# mathexpr
A fast, safe mathematical expression parser and evaluator for Rust.
## Features
- **Fast** - Compiles expressions to bytecode for efficient repeated evaluation (~15-80ns per eval)
- **Safe** - No unsafe code, proper error handling
- **`no_std` compatible** - Works in embedded environments with `alloc`
- **Rich function library** - 27 built-in functions including trig, logarithms, rounding, and more
## Quick Start
```rust
use mathexpr::Expression;
// Parse, compile, and evaluate
let expr = Expression::parse("sqrt(x^2 + y^2)")?
.compile(&["x", "y"])?;
assert_eq!(expr.eval(&[3.0, 4.0])?, 5.0);
assert_eq!(expr.eval(&[5.0, 12.0])?, 13.0);
```
## One-liner Evaluation
For simple cases where you don't need to reuse the compiled expression:
```rust
use mathexpr::eval;
let result = eval("2 * pi * r", &["r"], &[5.0])?;
// result ≈ 31.4159
```
## Current Value (`_`)
Use `_` to reference an input value, useful for transformations:
```rust
use mathexpr::Expression;
let normalize = Expression::parse("(_ - min) / (max - min)")?

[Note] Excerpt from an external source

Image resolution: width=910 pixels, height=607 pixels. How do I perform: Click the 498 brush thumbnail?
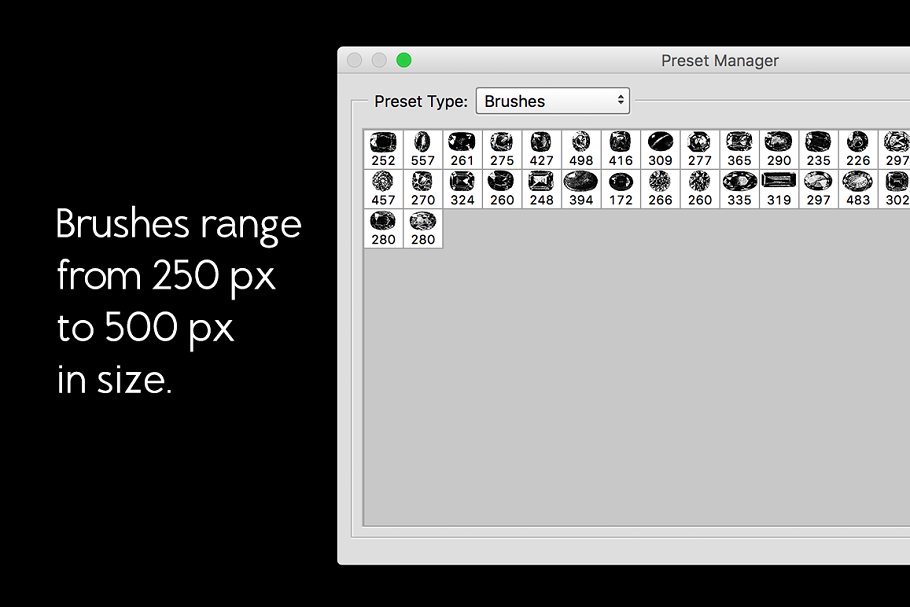coord(581,148)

.compile(&["min", "max"])?;
// Normalize 50 to range [0, 100]
let result = normalize.eval_with_current(50.0, &[0.0, 100.0])?;
assert_eq!(result, 0.5);
```
## Operators
| `+`, `-` | Addition, Subtraction | Lowest |
| `*`, `/`, `%` | Multiplication, Division, Modulo | Medium |
| `^` | Exponentiation (right-associative) | Highest |
| `-x` | Unary negation | Highest |
## Functions
### Core Math
| `abs(x)` | Absolute value |
| `sqrt(x)` | Square root |
| `cbrt(x)` | Cube root |
| `exp(x)` | Exponential (e^x) |
| `log(x)`, `ln(x)` | Natural logarithm |
| `log2(x)` | Base-2 logarithm |
| `log10(x)` | Base-10 logarithm |
| `pow(base, exp)` | Power |
| `mod(a, b)` | Modulo |
| `min(a, b)` | Minimum |
| `max(a, b)` | Maximum |
| `clamp(x, min, max)` | Clamp to range |
### Trigonometric
| `sin(x)`, `cos(x)`, `tan(x)` | Basic trig |
| `asin(x)`, `acos(x)`, `atan(x)` | Inverse trig |
| `sinh(x)`, `cosh(x)`, `tanh(x)` | Hyperbolic |
### Rounding
| `floor(x)` | Round down |
| `ceil(x)` | Round up |
| `round(x)` | Round to nearest |
| `trunc(x)` | Truncate toward zero |
| `signum(x)` | Sign (-1, 0, or 1) |
### Constants
| `pi` or `pi()` | π ≈ 3.14159... |
| `e` or `e()` | Euler's number ≈ 2.71828... |
## Error Handling
mathexpr provides three error types:
```rust
use mathexpr::{Expression, ParseError, CompileError, EvalError};
// Parse errors - invalid syntax
match Expression::parse("@#$") {
Err(ParseError::InvalidSyntax(msg)) => { /* handle */ }
Err(ParseError::UnexpectedTrailingInput(s)) => { /* handle */ }
_ => {}
}
// Compile errors - undefined variables or unknown functions
match Expression::parse("x + y")?.compile(&["x"]) {
Err(CompileError::UndefinedVariable(name)) => { /* handle */ }
Err(CompileError::UnknownFunction(name)) => { /* handle */ }
Err(CompileError::WrongArity { name, expected, got }) => { /* handle */ }
_ => {}
}
// Eval errors - runtime errors
match expr.eval(&[0.0]) {
Err(EvalError::DivisionByZero) => { /* handle */ }
_ => {}
}
```
**Note:** Domain errors (like `sqrt(-1)`) return `NaN` rather than errors.
## Performance
Typical evaluation times on modern hardware:
| Simple (`a + b`) | ~15 ns |
| Medium (`sqrt(x^2 + y^2)`) | ~25 ns |
| Complex (5+ functions) | ~60-80 ns |
## Examples
Run the included examples:
```bash
# Basic API usage
cargo run --example basic
# Error handling patterns
cargo run --example errors
# Interactive calculator with history
cargo run --example repl
```
## Feature Flags
| `std` (default) | Enables `std::error::Error` implementations |
For `no_std` environments:
```toml
[dependencies]
mathexpr = { version = "0.1", default-features = false }
```
Requires the `alloc` crate.
## License
MIT License. See [LICENSE](LICENSE) for details.